Die Staats- und Regierungschefs der EU haben sich beim informellen Gipfel in Lissabon am 18. und 19. Oktober über den EU-Reformvertrag geeinigt. Als »Vertrag von Lissabon« soll er am 13. Dezember feierlich unterzeichnet werden. Im Österreichischen Parlament wurde am 8. November darüber debattiert.
     
 Gusenbauer: Wichtiger Schritt in Entwicklung der EU
Effizientere Entscheidungsfindung, klarere Kompetenzverteilung und "Ende der Einbahnstraße"
Wien (sk) - "Es ist ein wichtiger Schritt in der Entwicklung der Europäischen Union, den wir als absolut richtig betrachten", erklärte Bundeskanzler Alfred Gusenbauer am 08.11. im Nationalrat zum Reformvertrag von Lissabon. Die letzten Jahre sei die EU intensiv mit sich selbst und der Organisation ihrer Institutionen beschäftigt gewesen. "Es ist klar, dass die Menschen hier den Eindruck gewinnen konnten, dass sich die Union nicht mit den wichtigen Fragen beschäftigt hat." Es sei wichtig, dass Europa jetzt wieder die Hände frei habe, um sich mit diesen großen, wichtigen Fragen auseinanderzusetzen. "Wir stehen zu Österreich, zu Europa und zu diesem Reformvertrag", erklärte Gusenbauer.

In der Diskussion über Europa in Österreich werde häufig zu wenig berücksichtigt, was Österreich von der EU habe. "Österreich liegt im Zentrum der neuen, erweiterten Union. Das schafft umfassende Vorteile bei Frieden, Stabilität und Sicherheit in einem Ausmaß, wie nie zuvor", strich der Bundeskanzler heraus. Gleichzeitig habe Österreich die Öffnung Osteuropas seit 1989 so gut genutzt wie kaum ein anderes Land. "Österreich ist der Gewinner der Ostöffnung, auch in wirtschaftlicher Sicht." Man werde sich diese Erfolge nicht klein reden lassen, betonte Gusenbauer.

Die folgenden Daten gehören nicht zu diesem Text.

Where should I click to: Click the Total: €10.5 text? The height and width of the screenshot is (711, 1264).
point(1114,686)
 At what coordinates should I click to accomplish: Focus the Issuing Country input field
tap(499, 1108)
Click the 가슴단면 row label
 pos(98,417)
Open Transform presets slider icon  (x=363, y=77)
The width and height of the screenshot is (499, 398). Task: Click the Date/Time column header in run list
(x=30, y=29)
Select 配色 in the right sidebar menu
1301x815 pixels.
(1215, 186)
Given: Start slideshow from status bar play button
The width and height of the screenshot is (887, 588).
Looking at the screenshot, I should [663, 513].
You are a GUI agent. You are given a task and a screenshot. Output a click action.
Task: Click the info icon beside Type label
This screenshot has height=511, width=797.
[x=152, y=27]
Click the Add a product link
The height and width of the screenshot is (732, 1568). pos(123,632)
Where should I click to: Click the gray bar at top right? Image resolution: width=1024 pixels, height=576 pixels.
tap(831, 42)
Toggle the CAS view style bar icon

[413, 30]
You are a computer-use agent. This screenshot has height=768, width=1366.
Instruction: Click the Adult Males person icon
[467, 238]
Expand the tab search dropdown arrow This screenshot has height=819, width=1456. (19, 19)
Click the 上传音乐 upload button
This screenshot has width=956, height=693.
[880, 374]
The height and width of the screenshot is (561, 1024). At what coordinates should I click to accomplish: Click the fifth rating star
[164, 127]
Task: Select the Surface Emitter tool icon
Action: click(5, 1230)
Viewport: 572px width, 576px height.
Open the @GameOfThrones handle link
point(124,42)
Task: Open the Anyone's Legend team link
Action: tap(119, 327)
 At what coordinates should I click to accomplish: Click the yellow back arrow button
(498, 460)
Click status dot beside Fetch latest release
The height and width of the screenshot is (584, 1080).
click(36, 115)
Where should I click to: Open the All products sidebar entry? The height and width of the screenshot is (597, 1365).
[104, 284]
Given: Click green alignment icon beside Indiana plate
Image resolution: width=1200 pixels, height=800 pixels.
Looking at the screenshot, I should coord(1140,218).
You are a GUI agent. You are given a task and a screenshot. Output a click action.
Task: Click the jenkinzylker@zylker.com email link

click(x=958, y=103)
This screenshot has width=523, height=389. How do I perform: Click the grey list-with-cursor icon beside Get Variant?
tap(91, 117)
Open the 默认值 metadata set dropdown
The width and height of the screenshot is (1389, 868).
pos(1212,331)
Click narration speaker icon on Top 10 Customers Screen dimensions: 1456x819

Jeder habe das Recht zur kritischen Auseinandersetzung mit der Politik der Europäischen Union, genauso wie zur kritischen Auseinandersetzung mit der Politik einer Bundesregierung. "Jene, die aber gegen die Union aufstehen, sollen auch sagen, was ihre Alternative wäre. Österreich in der EU ist besser dran, als Österreich außerhalb der Union", machte der Kanzler klar. Durch den Reformvertrag werde Europa besser funktionieren, weil es eine effizientere Entscheidungsfindung gebe, weil es eine klarere Kompetenzverteilung zwischen Europa und den Mitgliedsstaaten gebe und "weil es mit der Einbahnstraße vorbei ist". Wenn es der Lösung von Problemen diene, können jetzt auch Kompetenzen an die Mitgliedsstaaten verschoben werden.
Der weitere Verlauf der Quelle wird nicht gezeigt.